- [Listed records]:

[Start of Attachment]

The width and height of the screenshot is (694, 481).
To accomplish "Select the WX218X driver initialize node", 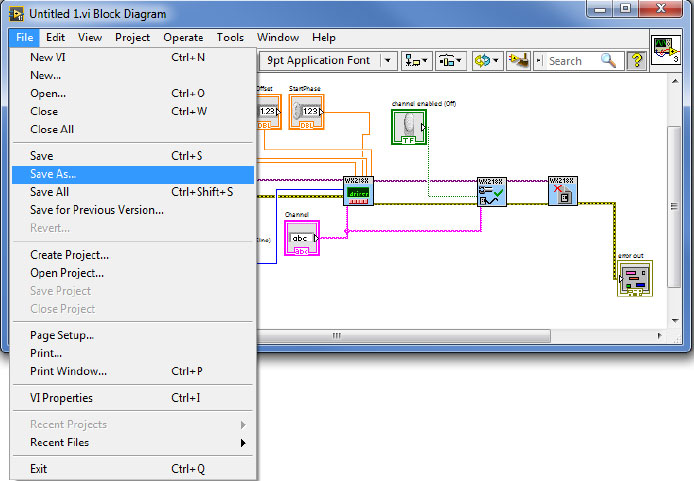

[End of Attachment]
[Start of Attachment]

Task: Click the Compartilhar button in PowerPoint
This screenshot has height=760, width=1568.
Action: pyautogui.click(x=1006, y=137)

[End of Attachment]
[Start of Attachment]

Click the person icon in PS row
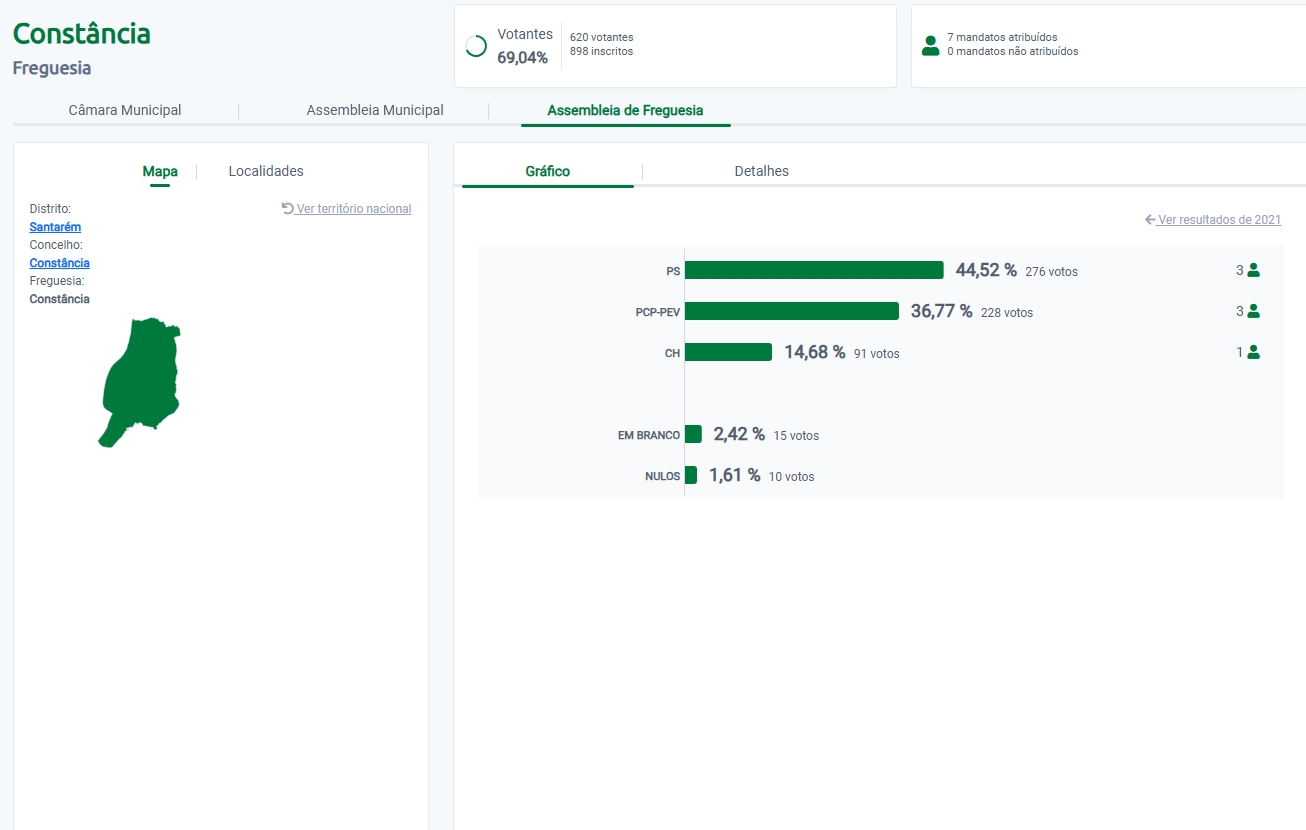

[End of Attachment]

- [What you are asked to do]: In the data above, the stretch from the line with "The width and" through the line with "the WX218X driver" is to be returned exactly, minus any pictures.

- [Your solution]:
The width and height of the screenshot is (694, 481).
To accomplish "Select the WX218X driver initialize node", 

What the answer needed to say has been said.